Description of the task:
State how many lines in the listing contain the string "model", and add nothing to that number.

Given records:
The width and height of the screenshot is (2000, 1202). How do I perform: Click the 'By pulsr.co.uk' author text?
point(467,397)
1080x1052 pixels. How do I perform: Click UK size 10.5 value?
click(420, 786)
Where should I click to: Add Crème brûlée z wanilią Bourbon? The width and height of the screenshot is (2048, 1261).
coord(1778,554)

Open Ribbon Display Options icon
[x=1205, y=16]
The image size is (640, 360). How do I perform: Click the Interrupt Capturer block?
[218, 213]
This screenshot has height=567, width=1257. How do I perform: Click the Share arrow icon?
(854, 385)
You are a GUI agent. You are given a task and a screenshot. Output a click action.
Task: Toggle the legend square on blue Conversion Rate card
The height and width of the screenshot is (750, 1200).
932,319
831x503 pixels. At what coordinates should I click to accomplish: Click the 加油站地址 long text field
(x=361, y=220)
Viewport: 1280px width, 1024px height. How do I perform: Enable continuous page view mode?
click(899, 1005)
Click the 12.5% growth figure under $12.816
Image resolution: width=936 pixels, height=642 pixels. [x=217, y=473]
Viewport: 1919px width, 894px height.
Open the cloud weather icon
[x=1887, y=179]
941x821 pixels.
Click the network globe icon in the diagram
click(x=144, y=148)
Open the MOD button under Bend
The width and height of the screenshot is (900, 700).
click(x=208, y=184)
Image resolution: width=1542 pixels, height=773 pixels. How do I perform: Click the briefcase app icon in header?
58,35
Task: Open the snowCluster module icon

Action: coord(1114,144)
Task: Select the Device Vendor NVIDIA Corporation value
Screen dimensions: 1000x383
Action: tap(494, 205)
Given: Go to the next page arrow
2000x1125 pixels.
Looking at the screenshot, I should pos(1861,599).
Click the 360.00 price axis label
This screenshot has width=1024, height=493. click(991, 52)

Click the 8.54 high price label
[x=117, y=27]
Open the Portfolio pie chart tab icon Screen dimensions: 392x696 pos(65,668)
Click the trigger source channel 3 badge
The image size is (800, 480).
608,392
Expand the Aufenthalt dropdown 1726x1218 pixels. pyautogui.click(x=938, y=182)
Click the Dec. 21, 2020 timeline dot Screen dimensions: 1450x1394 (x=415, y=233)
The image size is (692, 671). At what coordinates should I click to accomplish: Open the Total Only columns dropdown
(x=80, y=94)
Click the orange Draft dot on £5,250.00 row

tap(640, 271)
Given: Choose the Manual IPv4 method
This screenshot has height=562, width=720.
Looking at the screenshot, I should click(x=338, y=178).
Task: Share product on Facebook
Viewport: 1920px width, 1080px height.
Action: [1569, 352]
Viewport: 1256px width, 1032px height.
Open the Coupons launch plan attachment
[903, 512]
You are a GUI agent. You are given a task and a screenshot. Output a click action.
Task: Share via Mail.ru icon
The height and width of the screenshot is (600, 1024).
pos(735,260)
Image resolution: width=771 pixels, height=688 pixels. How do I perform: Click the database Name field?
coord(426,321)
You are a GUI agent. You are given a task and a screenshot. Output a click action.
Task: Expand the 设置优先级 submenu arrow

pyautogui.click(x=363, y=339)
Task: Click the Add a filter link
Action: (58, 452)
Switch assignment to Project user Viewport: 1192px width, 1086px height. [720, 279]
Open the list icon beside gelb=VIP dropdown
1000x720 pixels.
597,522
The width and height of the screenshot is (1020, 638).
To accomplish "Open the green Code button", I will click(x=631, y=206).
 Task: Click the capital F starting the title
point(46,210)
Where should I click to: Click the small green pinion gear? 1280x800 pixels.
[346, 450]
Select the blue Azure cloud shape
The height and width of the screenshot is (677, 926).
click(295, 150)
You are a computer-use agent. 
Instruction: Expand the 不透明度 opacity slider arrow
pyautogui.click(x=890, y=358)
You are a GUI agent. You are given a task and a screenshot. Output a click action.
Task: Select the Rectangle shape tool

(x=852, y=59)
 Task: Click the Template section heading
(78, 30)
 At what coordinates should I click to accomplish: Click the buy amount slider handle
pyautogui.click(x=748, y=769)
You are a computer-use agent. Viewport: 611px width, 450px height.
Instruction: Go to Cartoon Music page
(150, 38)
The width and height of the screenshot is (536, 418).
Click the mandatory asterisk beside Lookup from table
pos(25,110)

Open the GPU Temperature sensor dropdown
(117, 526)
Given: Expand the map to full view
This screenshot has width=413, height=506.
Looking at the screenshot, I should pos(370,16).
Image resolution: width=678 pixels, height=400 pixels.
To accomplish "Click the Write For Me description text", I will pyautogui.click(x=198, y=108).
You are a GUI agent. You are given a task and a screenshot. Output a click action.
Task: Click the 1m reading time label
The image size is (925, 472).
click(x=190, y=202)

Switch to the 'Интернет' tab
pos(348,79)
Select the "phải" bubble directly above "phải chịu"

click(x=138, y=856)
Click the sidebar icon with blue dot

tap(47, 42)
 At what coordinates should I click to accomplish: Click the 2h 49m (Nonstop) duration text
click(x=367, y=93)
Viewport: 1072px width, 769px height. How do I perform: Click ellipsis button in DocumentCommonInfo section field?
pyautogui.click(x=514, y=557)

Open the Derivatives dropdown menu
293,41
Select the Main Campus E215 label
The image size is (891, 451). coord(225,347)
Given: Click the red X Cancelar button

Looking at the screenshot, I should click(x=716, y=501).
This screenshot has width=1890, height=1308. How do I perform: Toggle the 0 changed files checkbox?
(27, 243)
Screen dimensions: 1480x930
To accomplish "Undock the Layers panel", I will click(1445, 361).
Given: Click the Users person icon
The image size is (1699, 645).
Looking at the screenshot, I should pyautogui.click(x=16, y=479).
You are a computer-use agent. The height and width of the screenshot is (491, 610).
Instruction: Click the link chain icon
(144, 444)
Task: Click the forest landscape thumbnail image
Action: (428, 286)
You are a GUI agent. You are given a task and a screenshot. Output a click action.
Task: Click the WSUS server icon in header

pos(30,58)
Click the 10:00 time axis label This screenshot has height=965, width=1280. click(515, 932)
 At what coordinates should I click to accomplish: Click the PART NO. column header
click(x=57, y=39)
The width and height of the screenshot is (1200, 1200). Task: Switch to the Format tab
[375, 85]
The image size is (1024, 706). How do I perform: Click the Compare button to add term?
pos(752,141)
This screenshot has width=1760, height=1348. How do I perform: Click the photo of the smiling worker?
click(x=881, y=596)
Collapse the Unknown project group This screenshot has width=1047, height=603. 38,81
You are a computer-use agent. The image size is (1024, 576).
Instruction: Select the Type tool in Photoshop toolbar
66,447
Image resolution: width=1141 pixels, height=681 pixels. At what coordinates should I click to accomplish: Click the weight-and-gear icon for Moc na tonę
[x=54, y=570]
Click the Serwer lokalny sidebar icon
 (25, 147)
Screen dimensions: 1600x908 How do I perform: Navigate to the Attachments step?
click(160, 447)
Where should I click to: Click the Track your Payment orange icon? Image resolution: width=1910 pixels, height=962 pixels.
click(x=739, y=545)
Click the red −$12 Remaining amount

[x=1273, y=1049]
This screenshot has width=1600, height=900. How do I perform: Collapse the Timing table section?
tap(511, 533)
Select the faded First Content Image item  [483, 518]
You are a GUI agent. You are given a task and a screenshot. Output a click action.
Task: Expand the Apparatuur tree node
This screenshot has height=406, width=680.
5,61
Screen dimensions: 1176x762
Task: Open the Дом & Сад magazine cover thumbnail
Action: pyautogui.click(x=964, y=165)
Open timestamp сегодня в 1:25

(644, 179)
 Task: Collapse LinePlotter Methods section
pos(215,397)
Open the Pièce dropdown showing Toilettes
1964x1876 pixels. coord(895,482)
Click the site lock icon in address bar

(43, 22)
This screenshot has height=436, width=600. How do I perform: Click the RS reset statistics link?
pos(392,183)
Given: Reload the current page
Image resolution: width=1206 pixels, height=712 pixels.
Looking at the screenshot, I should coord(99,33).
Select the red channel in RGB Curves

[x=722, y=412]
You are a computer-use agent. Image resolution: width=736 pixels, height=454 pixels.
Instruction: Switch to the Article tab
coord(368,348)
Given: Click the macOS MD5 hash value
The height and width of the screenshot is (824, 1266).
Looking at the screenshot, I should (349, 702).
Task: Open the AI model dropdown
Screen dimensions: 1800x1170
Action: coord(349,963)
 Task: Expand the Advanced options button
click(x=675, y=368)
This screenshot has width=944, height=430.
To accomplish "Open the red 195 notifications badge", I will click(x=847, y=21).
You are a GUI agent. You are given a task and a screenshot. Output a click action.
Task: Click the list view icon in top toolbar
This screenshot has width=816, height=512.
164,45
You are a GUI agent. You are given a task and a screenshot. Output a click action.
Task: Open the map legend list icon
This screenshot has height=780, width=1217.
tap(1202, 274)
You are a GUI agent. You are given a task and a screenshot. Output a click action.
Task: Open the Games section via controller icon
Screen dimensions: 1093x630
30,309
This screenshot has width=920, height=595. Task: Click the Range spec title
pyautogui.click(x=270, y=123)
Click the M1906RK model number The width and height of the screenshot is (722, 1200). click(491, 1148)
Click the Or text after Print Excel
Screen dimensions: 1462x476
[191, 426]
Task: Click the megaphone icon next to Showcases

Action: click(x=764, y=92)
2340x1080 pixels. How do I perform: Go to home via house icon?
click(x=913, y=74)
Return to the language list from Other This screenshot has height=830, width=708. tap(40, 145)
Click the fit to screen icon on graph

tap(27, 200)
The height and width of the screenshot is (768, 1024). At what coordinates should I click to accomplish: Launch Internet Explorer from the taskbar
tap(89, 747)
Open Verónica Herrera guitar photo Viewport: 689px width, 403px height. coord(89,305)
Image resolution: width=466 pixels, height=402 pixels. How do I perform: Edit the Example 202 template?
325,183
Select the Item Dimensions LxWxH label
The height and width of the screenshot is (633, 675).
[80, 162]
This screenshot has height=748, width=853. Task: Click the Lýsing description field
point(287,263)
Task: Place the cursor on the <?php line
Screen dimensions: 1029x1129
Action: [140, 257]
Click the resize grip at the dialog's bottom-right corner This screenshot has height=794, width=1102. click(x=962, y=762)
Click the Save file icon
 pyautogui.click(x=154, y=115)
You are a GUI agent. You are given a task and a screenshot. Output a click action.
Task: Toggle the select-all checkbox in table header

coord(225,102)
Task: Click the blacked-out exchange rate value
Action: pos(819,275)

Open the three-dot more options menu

Expected answer:
2